At block 1212, method 1200 involves causing the graphical display to display the generated virtual template positioned within the defect as a navigational guide for reconstructing the defect using the bone graft. For example, the computing system may cause the graphical display of the surgical navigation system to display the generated virtual template positioned into the defect within the three-dimensional representation of the patient as a navigational guide for reconstructing the defect using the harvested bone graft

In some implementations, method 1200 may be carried out entirely, or in part, by computing system 100. Other suitable computing systems may be used as well.

4. CONCLUSION

While various aspects and embodiments have been disclosed herein, other aspects and embodiments will be apparent to those skilled in the art. For example, with respect to the flow charts depicted in the figures and discussed herein, functions described as blocks may be executed out of order from that shown or discussed, including substantially concurrent or in reverse order, depending on the functionality involved. Further, more or fewer blocks and/or functions may be used and/or flow charts may be combined with one another, in part or in whole.

The various aspects and embodiments disclosed herein are for purposes of illustration and are not intended to be limiting, with the true scope and spirit being indicated by the following claims.
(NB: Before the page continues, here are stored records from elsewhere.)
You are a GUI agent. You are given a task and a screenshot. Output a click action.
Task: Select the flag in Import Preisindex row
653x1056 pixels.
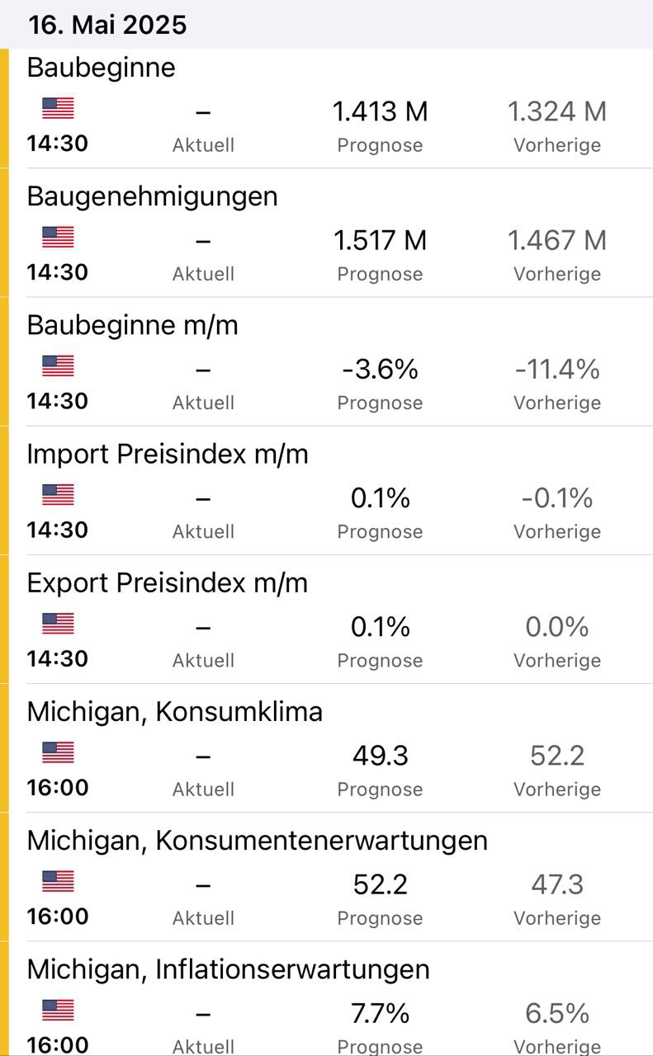pyautogui.click(x=58, y=494)
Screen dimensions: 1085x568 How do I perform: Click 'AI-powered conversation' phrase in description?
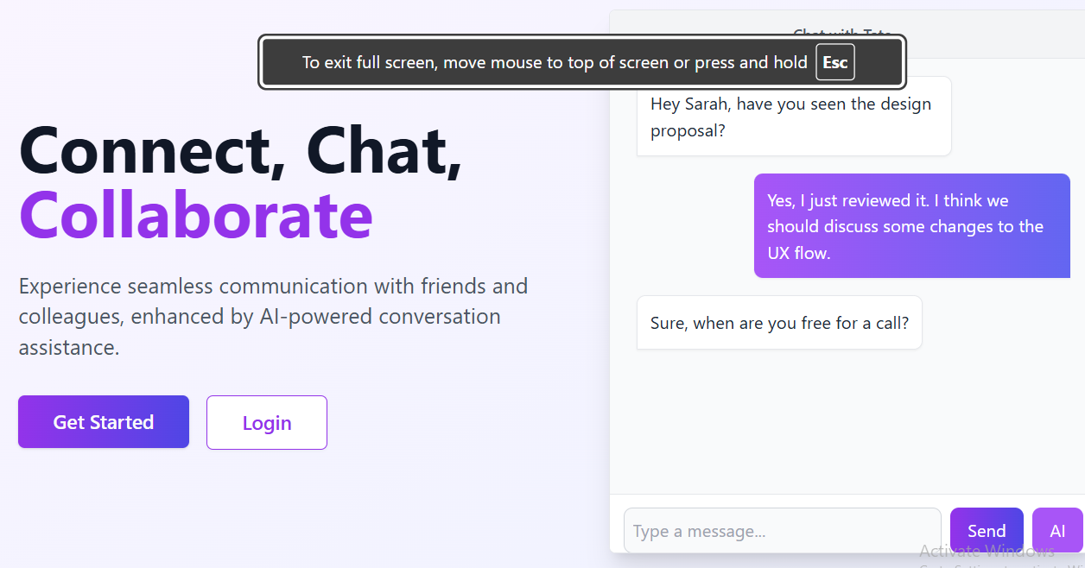coord(380,317)
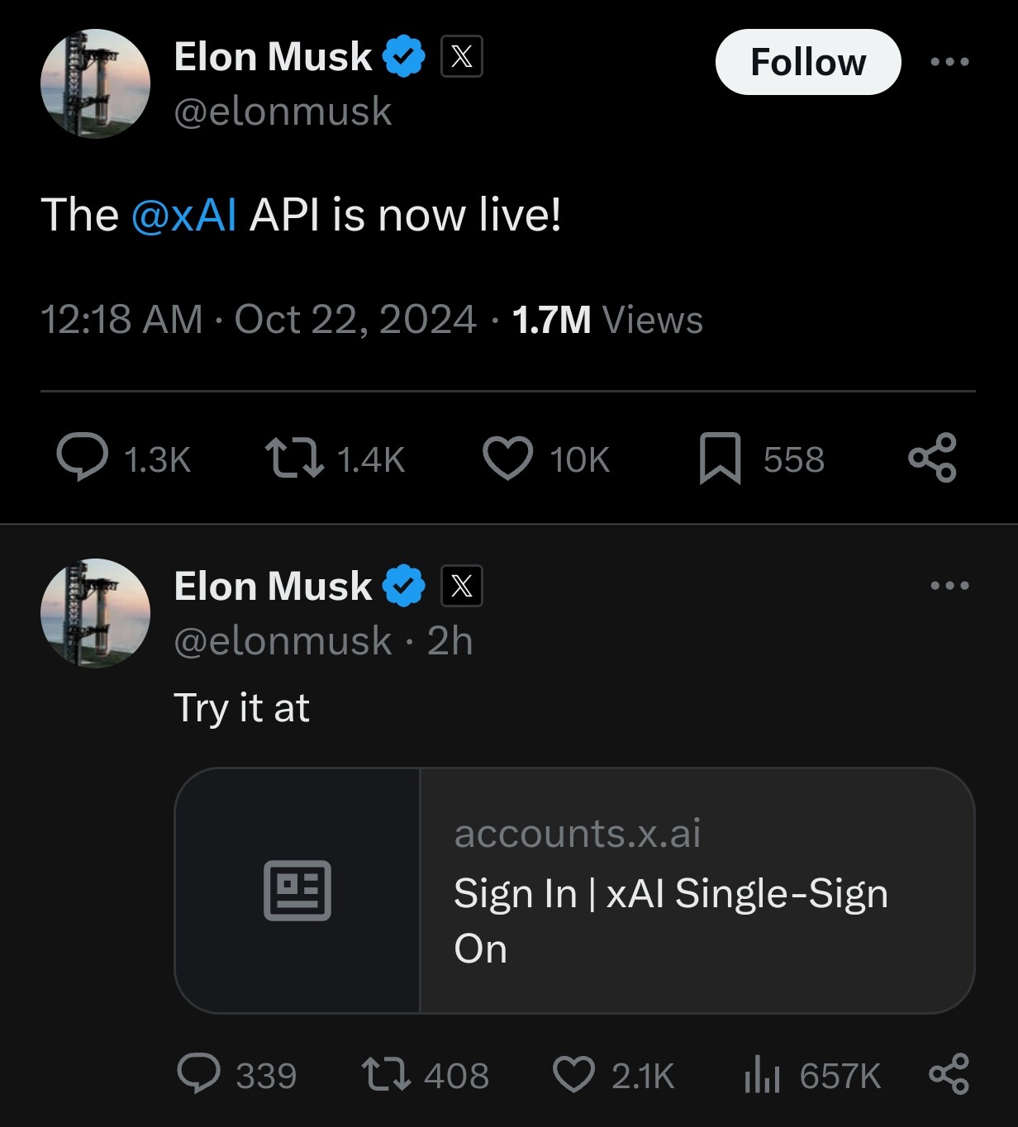Open Elon Musk's profile photo in main tweet
Screen dimensions: 1018x1127
(95, 83)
Other embodiments can be utilized, and other changes can be made, without departing from the spirit or scope of the subject matter presented herein.

Claims

1. A method comprising:

causing a graphical display of a surgical navigation system to display imaging data comprising a three-dimensional representation of a patient undergoing surgery;
receiving input data representing one or more osteotomies made during the surgery to form a defect within the patient;
determining, via one or more processors, a donor site for a bone graft having a contour that corresponds to the defect within the patient, wherein determining the donor site for the bone graft having the contour that corresponds to the defect within the patient comprises using a geometric alignment algorithm to identify, as the donor site, a portion of the bone graft that virtually aligns with the defect;
generating a virtual template representing the bone graft;
causing the graphical display of the surgical navigation system to display the generated virtual template representing the bone graft within the three-dimensional representation of the patient as a navigational guide for harvesting of the bone graft; and
causing the graphical display of the surgical navigation system to display the generated virtual template positioned into the defect within the three-dimensional representation of the patient as a navigational guide for reconstructing the defect using the harvested bone graft.
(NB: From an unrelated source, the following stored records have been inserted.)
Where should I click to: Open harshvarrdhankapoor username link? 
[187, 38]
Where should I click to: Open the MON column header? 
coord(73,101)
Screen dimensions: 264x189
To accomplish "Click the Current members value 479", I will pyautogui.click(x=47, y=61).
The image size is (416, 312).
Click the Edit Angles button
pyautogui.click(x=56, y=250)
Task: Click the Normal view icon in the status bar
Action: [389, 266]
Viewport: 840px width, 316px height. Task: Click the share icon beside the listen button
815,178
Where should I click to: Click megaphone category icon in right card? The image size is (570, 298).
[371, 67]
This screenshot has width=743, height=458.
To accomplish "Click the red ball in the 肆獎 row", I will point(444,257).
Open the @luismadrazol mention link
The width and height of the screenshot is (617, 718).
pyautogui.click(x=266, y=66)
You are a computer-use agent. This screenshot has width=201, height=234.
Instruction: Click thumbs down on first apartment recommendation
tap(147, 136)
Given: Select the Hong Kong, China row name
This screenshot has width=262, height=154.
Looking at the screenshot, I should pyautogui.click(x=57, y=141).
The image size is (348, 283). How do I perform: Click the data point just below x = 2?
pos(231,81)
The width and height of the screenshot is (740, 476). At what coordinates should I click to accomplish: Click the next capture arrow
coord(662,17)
2. The method of claim 1, wherein using the geometric alignment algorithm to identify, as the donor site, the portion of the bone graft that virtually aligns with the defect comprises:

using the geometric alignment algorithm on multiple donor bones to identify, as prospective donor sites, respective portions of the multiple donor bones that virtually align with the defect; and
selecting, as the donor site, a portion of a given donor bone that virtually aligns with the defect.

3. The method of claim 1, wherein using the geometric alignment algorithm to identify, as the donor site, the portion of the bone graft that virtually aligns with the defect comprises:

generating a first point cloud representing the defect within the patient and a second point cloud representing a donor bone; and
causing the geometric alignment algorithm to identify, as the donor site, a particular portion of the donor bone represented in the second point cloud that aligns with the defect represented in the first point cloud.

4. The method of claim 3, wherein using the geometric alignment algorithm to identify, as the donor site, the particular portion of the second point cloud that aligns with the defect represented in the first point cloud comprises applying, to the geometric alignment algorithm, a weighing function that increases a weight of one or more first bone features represented in the first point cloud relative to one or more second bone features represented in the first point cloud to cause the geometric alignment algorithm to identify, as the donor site, a particular portion of the second point cloud that aligns with the one or more first bone features represented in the first point cloud.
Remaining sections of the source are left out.